TASK GOAL.
Your task is to repeat the entries exactly. Leave the pictures out.

•••

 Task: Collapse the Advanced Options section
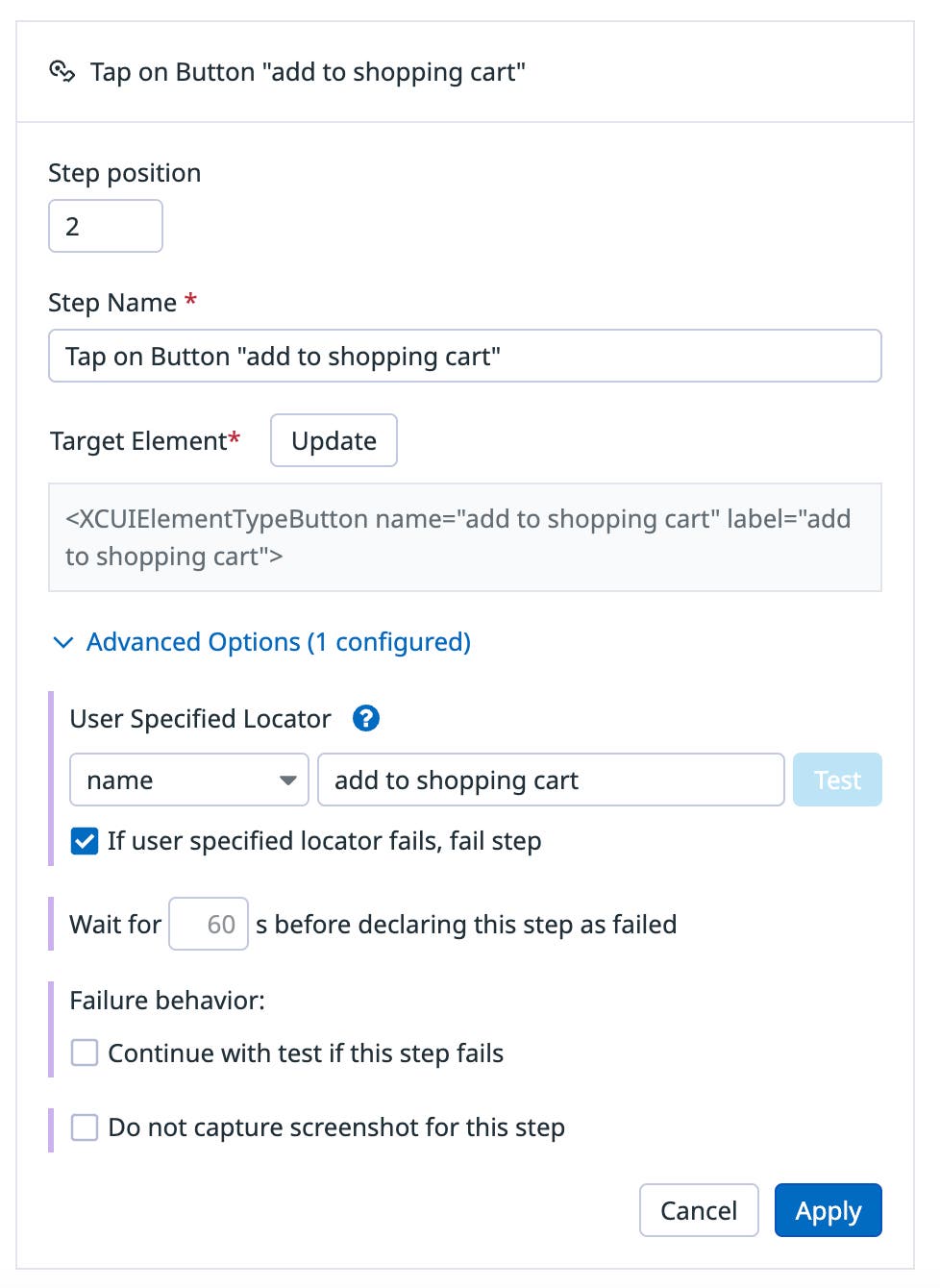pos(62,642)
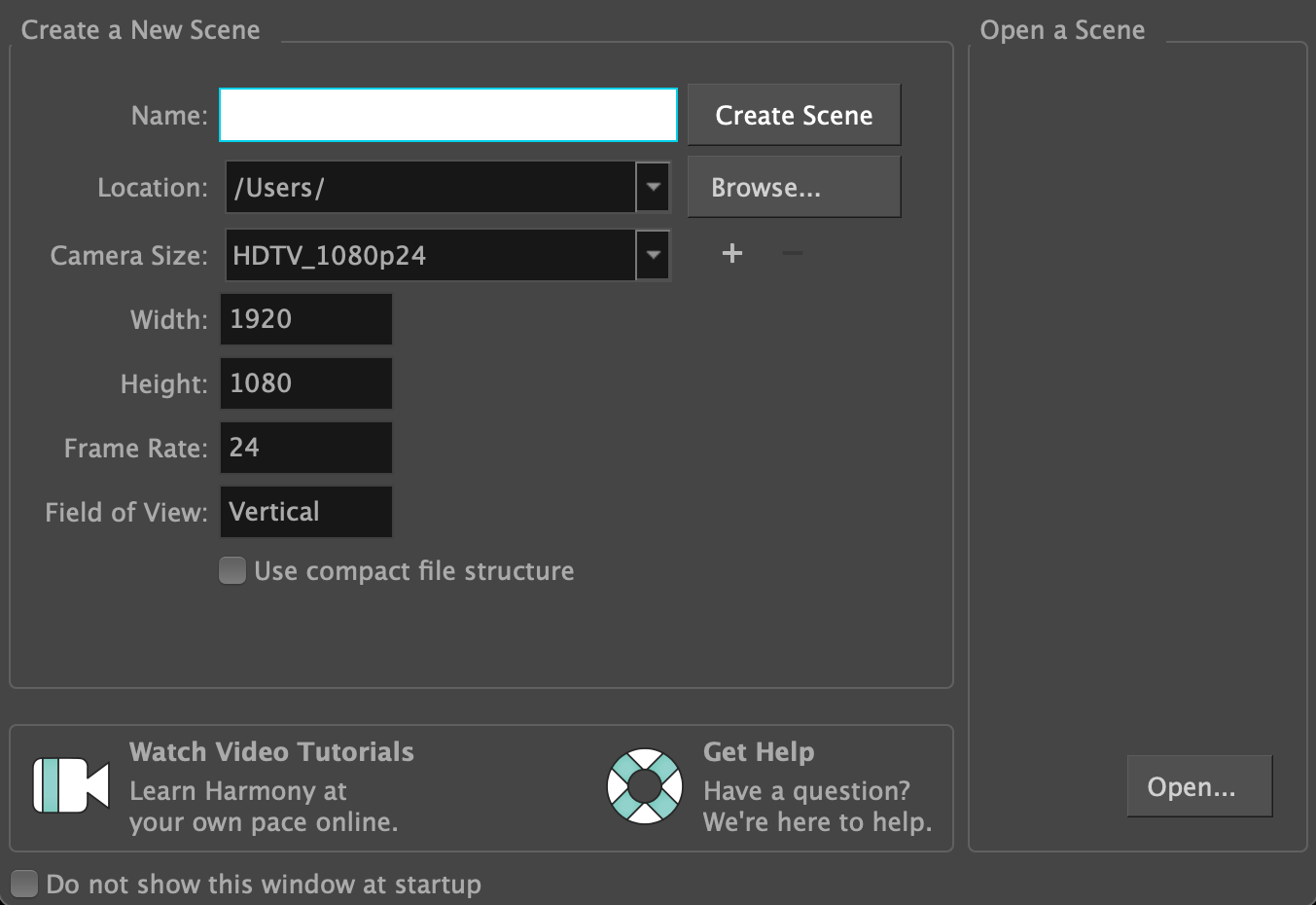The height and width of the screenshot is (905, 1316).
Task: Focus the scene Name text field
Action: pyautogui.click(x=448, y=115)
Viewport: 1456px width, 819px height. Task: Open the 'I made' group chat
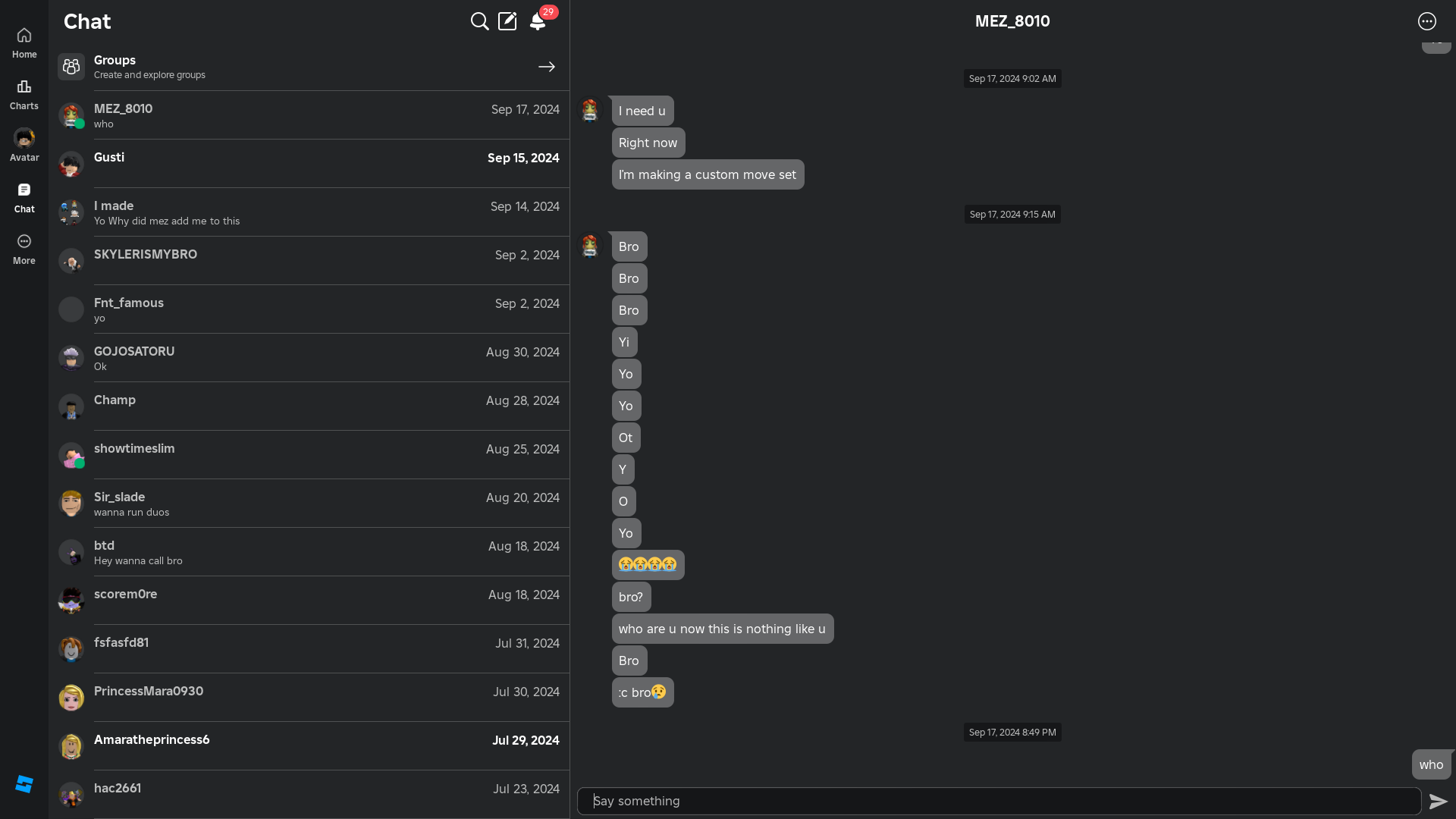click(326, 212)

•••

SOLVED EXERCISE.
 Task: Collapse the Advanced Options section
pos(62,642)
The height and width of the screenshot is (905, 1316).
Task: Focus the scene Name text field
Action: pyautogui.click(x=448, y=115)
Viewport: 1456px width, 819px height. Task: Open the 'I made' group chat
click(326, 212)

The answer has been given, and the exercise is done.